- [Stated problem]
Reproduce every line of the listing below verbatim, with nothing changed.

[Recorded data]
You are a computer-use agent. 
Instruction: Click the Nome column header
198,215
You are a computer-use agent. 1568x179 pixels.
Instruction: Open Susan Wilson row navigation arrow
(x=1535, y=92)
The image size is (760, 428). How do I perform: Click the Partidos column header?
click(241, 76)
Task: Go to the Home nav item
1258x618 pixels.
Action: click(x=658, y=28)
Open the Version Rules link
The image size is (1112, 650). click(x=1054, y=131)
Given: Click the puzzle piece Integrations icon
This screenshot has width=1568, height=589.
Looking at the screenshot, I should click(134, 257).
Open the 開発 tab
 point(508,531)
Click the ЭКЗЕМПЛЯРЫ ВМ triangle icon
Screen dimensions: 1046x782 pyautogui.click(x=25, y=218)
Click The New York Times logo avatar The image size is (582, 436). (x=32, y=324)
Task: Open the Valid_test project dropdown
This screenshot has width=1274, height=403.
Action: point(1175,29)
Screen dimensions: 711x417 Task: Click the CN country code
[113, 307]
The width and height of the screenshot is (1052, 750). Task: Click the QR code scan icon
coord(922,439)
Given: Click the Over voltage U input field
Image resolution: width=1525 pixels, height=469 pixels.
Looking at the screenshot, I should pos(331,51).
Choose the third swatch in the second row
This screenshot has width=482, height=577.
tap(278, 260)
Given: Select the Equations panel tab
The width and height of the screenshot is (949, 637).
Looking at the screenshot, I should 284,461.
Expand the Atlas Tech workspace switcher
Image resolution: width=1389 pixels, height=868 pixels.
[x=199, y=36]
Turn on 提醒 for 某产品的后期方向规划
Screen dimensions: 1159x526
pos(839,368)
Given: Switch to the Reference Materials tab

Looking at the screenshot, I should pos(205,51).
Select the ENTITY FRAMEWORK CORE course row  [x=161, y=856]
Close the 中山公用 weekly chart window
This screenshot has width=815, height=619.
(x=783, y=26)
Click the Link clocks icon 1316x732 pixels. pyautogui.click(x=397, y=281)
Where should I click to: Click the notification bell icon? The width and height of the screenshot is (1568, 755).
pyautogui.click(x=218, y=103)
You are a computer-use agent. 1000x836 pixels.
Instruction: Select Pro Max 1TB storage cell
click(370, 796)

- [Response to this task]
You are a computer-use agent. 
Instruction: Click the Nome column header
198,215
You are a computer-use agent. 1568x179 pixels.
Instruction: Open Susan Wilson row navigation arrow
(x=1535, y=92)
The image size is (760, 428). How do I perform: Click the Partidos column header?
click(241, 76)
Task: Go to the Home nav item
1258x618 pixels.
Action: click(x=658, y=28)
Open the Version Rules link
The image size is (1112, 650). click(x=1054, y=131)
Given: Click the puzzle piece Integrations icon
This screenshot has width=1568, height=589.
Looking at the screenshot, I should click(134, 257).
Open the 開発 tab
 point(508,531)
Click the ЭКЗЕМПЛЯРЫ ВМ triangle icon
Screen dimensions: 1046x782 pyautogui.click(x=25, y=218)
Click The New York Times logo avatar The image size is (582, 436). (x=32, y=324)
Task: Open the Valid_test project dropdown
This screenshot has width=1274, height=403.
Action: point(1175,29)
Screen dimensions: 711x417 Task: Click the CN country code
[113, 307]
The width and height of the screenshot is (1052, 750). Task: Click the QR code scan icon
coord(922,439)
Given: Click the Over voltage U input field
Image resolution: width=1525 pixels, height=469 pixels.
Looking at the screenshot, I should pos(331,51).
Choose the third swatch in the second row
This screenshot has width=482, height=577.
tap(278, 260)
Given: Select the Equations panel tab
The width and height of the screenshot is (949, 637).
Looking at the screenshot, I should 284,461.
Expand the Atlas Tech workspace switcher
Image resolution: width=1389 pixels, height=868 pixels.
[x=199, y=36]
Turn on 提醒 for 某产品的后期方向规划
Screen dimensions: 1159x526
pos(839,368)
Given: Switch to the Reference Materials tab

Looking at the screenshot, I should pos(205,51).
Select the ENTITY FRAMEWORK CORE course row  [x=161, y=856]
Close the 中山公用 weekly chart window
This screenshot has width=815, height=619.
(x=783, y=26)
Click the Link clocks icon 1316x732 pixels. pyautogui.click(x=397, y=281)
Where should I click to: Click the notification bell icon? The width and height of the screenshot is (1568, 755).
pyautogui.click(x=218, y=103)
You are a computer-use agent. 1000x836 pixels.
Instruction: Select Pro Max 1TB storage cell
click(370, 796)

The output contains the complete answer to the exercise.